Work item:
All lines from the opening of the entries below through the line containing "Given: Click the На согласование button" must be output exactly as they appear, with no other lines.
══════════
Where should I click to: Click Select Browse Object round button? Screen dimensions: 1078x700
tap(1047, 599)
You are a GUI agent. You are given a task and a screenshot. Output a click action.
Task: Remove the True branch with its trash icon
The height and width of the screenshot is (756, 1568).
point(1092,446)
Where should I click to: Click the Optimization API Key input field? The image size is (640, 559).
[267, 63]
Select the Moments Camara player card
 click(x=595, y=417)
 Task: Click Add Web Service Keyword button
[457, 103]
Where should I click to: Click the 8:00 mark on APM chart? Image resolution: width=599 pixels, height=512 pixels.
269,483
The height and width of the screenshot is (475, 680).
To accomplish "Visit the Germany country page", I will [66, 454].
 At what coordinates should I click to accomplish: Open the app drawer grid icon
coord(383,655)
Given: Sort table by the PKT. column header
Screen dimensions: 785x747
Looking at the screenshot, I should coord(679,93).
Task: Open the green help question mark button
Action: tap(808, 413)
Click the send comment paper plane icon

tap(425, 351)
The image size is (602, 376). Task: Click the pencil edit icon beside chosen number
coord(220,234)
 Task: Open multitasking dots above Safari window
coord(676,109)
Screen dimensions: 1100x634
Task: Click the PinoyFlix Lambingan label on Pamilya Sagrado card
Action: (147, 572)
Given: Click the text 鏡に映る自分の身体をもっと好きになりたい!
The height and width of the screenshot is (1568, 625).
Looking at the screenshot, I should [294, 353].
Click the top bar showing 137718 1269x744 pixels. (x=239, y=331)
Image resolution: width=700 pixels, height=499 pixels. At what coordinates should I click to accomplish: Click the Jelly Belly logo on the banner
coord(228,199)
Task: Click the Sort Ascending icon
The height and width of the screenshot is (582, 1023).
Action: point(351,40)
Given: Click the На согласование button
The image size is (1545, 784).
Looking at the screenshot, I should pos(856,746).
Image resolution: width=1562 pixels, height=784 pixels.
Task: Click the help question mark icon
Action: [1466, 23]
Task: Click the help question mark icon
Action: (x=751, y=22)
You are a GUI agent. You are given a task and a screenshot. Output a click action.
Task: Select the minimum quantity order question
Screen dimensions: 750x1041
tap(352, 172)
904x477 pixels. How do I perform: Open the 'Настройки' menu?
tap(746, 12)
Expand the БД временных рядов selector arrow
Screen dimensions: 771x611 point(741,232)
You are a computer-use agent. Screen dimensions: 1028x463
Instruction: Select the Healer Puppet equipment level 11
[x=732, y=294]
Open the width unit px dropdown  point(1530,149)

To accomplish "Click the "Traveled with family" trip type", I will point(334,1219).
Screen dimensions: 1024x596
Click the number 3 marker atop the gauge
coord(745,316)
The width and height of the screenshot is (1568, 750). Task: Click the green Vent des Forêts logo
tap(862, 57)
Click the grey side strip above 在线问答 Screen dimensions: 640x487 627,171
══════════
Written solution:
Where should I click to: Click Select Browse Object round button? Screen dimensions: 1078x700
tap(1047, 599)
You are a GUI agent. You are given a task and a screenshot. Output a click action.
Task: Remove the True branch with its trash icon
The height and width of the screenshot is (756, 1568).
point(1092,446)
Where should I click to: Click the Optimization API Key input field? The image size is (640, 559).
[267, 63]
Select the Moments Camara player card
 click(x=595, y=417)
 Task: Click Add Web Service Keyword button
[457, 103]
Where should I click to: Click the 8:00 mark on APM chart? Image resolution: width=599 pixels, height=512 pixels.
269,483
The height and width of the screenshot is (475, 680).
To accomplish "Visit the Germany country page", I will [66, 454].
 At what coordinates should I click to accomplish: Open the app drawer grid icon
coord(383,655)
Given: Sort table by the PKT. column header
Screen dimensions: 785x747
Looking at the screenshot, I should coord(679,93).
Task: Open the green help question mark button
Action: tap(808, 413)
Click the send comment paper plane icon

tap(425, 351)
The image size is (602, 376). Task: Click the pencil edit icon beside chosen number
coord(220,234)
 Task: Open multitasking dots above Safari window
coord(676,109)
Screen dimensions: 1100x634
Task: Click the PinoyFlix Lambingan label on Pamilya Sagrado card
Action: (147, 572)
Given: Click the text 鏡に映る自分の身体をもっと好きになりたい!
The height and width of the screenshot is (1568, 625).
Looking at the screenshot, I should [294, 353].
Click the top bar showing 137718 1269x744 pixels. (x=239, y=331)
Image resolution: width=700 pixels, height=499 pixels. At what coordinates should I click to accomplish: Click the Jelly Belly logo on the banner
coord(228,199)
Task: Click the Sort Ascending icon
The height and width of the screenshot is (582, 1023).
Action: point(351,40)
Given: Click the На согласование button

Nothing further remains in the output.